:: Data provided

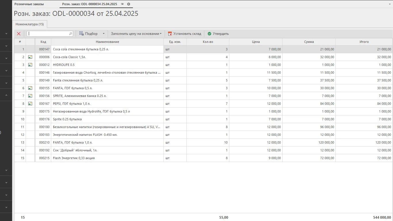Click image icon for HYDROLIFE 0.5 row

[x=30, y=65]
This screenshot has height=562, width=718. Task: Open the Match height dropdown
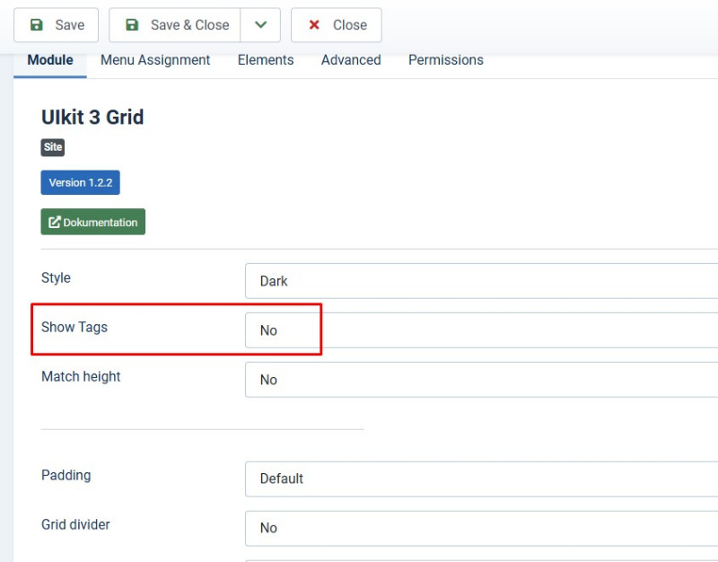pyautogui.click(x=481, y=380)
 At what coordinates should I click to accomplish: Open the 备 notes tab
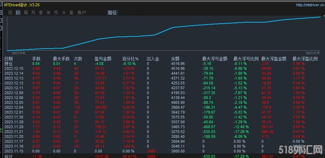coord(71,13)
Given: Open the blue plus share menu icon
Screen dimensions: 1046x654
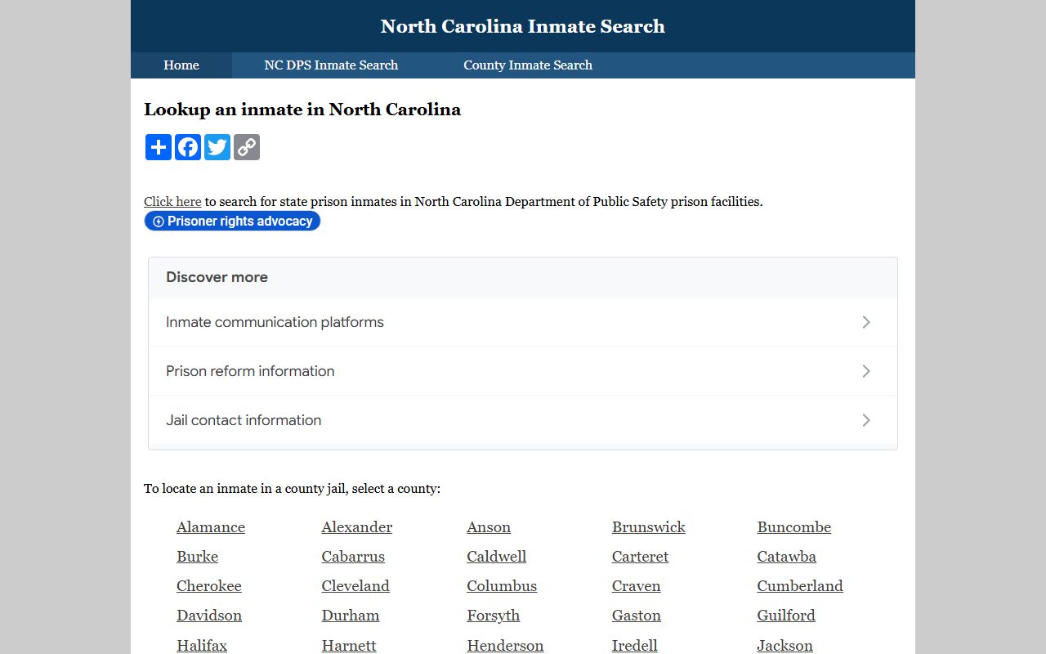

::::

* _What you are asked to do_
All lines from the one containing "This screenshot has" to the last line of the data above, both included, should be printed exactly, and the pictures should not appear.

* _Output of the task_
This screenshot has height=562, width=718. Task: Open the Match height dropdown
pyautogui.click(x=481, y=380)
 At what coordinates should I click to accomplish: Open the 备 notes tab
coord(71,13)
Given: Open the blue plus share menu icon
Screen dimensions: 1046x654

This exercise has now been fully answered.